### Excerto fornecido
<<<<

O Tribunal Provincial de Luanda prescindiu hoje da audição ao ex-procurador-geral da República de Angola, general João Maria de Sousa, por este ter solicitado mais um adiamento da sessão de julgamento onde é arguido o jornalista angolano Rafael Marques.
O posicionamento foi manifestado hoje no Tribunal Provincial de Luanda pela juíza da causa, Josina Ferreira Falcão, que no arranque da sessão, prevista para ouvir o queixoso na sede da Procuradoria-Geral da República, apresentou o requerimento do ex-Procurador a solicitar mais um adiamento, devido à sua ausência para consulta de rotina em Portugal.
“Consulta de rotina” fora do país. Registe-se.
“Nestes termos, foi por mim, juíza da causa, exarado um despacho de indeferimento do respectivo pedido, que em resumo e para o interesse da questão, deu-se por indeferido o pedido mantendo a continuidade da audiência”, disse.
Acrescento que o ofendido, neste caso o general João Maria de Sousa, “ainda que seja parte” no processo, “não é obrigado a comparecer pessoalmente”.
Aliás, bem vista a jurisprudência criada pelo próprio ex-PGR (do MPLA), até prova em contrário Rafael Marques é culpado. Voltaremos, certamente, a ter no anedotário jurídico do país mais um exemplo de que primeiro é lavrada a sentença e, depois, conduzido um julgamento que vá ao encontro desse superior veredicto.
“Nestes termos, o Tribunal prescinde a audição do mesmo, cumprindo todas formalidades que a lei impõe”, declarou a juíza, dando conta que, ouvido o Ministério Público (MP), “o mesmo não se opôs ao despacho”.

>>>>

### Material de estudo
<<<<

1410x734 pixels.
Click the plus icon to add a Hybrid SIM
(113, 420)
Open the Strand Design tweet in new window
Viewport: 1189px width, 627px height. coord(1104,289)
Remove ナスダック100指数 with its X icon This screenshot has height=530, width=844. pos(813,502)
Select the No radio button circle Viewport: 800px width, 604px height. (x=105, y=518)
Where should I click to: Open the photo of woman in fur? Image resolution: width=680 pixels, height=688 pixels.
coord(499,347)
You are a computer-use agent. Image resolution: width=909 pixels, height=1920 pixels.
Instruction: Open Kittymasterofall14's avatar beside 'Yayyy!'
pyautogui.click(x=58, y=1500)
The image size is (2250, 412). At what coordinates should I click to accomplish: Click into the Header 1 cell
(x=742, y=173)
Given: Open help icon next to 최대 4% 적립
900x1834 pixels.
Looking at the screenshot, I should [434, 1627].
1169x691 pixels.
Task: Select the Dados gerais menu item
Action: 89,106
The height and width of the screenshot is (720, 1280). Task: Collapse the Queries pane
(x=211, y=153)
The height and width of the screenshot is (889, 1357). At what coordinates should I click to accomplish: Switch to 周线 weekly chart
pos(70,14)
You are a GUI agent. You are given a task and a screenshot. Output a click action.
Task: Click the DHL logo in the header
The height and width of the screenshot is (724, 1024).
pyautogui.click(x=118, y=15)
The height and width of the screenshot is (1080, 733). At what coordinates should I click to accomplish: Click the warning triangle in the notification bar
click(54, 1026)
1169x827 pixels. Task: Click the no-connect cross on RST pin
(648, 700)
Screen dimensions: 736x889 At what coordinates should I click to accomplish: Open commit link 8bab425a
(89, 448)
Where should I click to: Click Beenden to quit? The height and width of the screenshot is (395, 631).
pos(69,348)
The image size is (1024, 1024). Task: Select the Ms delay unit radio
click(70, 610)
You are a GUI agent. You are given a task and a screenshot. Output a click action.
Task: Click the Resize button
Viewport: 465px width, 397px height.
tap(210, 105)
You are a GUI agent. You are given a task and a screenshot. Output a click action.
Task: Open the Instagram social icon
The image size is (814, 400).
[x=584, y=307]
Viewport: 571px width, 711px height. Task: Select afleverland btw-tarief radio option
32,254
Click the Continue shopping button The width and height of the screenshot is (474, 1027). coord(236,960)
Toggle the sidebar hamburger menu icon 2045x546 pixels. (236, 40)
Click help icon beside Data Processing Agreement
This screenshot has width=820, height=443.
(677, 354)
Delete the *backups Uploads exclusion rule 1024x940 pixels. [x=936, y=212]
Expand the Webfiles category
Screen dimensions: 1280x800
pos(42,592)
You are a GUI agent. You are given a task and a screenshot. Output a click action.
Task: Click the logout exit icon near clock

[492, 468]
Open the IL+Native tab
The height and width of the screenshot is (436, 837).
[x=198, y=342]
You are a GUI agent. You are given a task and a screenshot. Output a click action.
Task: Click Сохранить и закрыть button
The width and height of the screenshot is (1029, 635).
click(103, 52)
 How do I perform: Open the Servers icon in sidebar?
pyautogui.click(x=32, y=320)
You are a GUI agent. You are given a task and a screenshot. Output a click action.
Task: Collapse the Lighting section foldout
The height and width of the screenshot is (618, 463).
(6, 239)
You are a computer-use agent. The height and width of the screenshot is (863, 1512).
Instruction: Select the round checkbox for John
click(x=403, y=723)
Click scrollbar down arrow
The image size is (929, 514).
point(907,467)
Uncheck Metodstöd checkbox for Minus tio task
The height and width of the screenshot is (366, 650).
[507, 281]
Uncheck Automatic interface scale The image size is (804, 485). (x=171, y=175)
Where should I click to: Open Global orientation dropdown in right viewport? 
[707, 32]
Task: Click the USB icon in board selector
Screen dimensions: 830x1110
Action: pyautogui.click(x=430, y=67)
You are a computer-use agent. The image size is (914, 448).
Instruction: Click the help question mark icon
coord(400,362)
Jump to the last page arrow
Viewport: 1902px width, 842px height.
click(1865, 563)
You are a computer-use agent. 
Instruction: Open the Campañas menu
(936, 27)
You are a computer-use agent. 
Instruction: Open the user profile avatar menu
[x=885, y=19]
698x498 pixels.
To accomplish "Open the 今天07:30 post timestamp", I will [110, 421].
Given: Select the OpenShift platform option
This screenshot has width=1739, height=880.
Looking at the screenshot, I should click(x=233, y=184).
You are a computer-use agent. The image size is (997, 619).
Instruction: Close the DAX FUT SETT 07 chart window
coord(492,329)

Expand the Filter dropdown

>>>>

### O que fazer
- 1) Responda às perguntas sobre o texto do julgamento de Rafael Marques:
(a) Como se chama a juíza da causa?
(b) Que motivo apresentou o ex-procurador para pedir mais um adiamento?
(c) Segundo a juíza, qual foi a posição do Ministério Público sobre o despacho?
- 2) Prolongue o texto sobre o julgamento de Rafael Marques a partir da última frase.

### Respostas dos exercícios
- 1)
(a) Josina Ferreira Falcão.
(b) A sua ausência para uma consulta de rotina em Portugal.
(c) O Ministério Público não se opôs ao despacho.

- 2)
Na ocasião, o mandatário de João Maria de Sousa esclareceu que a viagem do seu constituinte para Portugal “foi uma chamada imprevisível da unidade hospitalar no sentido de marcar a sua consulta de rotina”, garantindo o ex-procurador que “estaria disponível em comparecer em Tribunal a partir do dia 5 de Maio”.
Marcar uma consulta de rotina em Portugal não é o mesmo, presume-se, do que ter já marcada uma consulta de… rotina. Mesmo que se verificasse este último caso, a mesma poderia ser adiada. Diferente seria de fosse uma consulta de urgência.
A defesa também não se opôs ao despacho do Tribunal, manifestando interesse na continuidade da audiência.
“Nestes termos mantém o despacho proferido nas folhas constantes dos autos mantendo as instâncias nos precisos termos”, sublinhou a juíza, tendo marcado para quarta-feira, às 10:00, a audição aos declarantes e testemunhas arroladas no processo.
No processo em que é também arguido o jornalista Mariano Brás – que republicou a notícia em causa -, Rafael Marques é acusado pelo general João Maria de Sousa de crimes de injúria e ultraje ao órgão de soberania, após queixa apresentada em 2017.
Em causa está uma notícia de Novembro de 2016, divulgada no portal de investigação jornalística Maka Angola, do jornalista Rafael Marques, com o título “Procurador-Geral da República envolvido em corrupção”, que denunciava o negócio comprovadamente ilícito realizado pelo general e, na altura dos factos, PGR João Maria de Sousa, envolvendo a aquisição de um terreno de três hectares em Porto Amboim, Cuanza Sul, para construção de condomínio residencial.
Em declarações à imprensa, Horácio Junjuvile, um dos advogados de defesa dos jornalistas angolanos, considerou como legal o posicionamento do Tribunal.
“Achamos importante que o ofendido seja ouvido, mas quando é assim e porque a lei permite o Tribunal agiu bem em avançarmos a audiência sem ouvir por enquanto, apesar de o seu mandatário ter garantido a presença do ex-procurador depois de 5 de Maio”, afirmou. Calcula-se que tal será exequível se, entretanto, o general ex-PGR não tiver mais nenhuma “consulta de rotina” fora do país.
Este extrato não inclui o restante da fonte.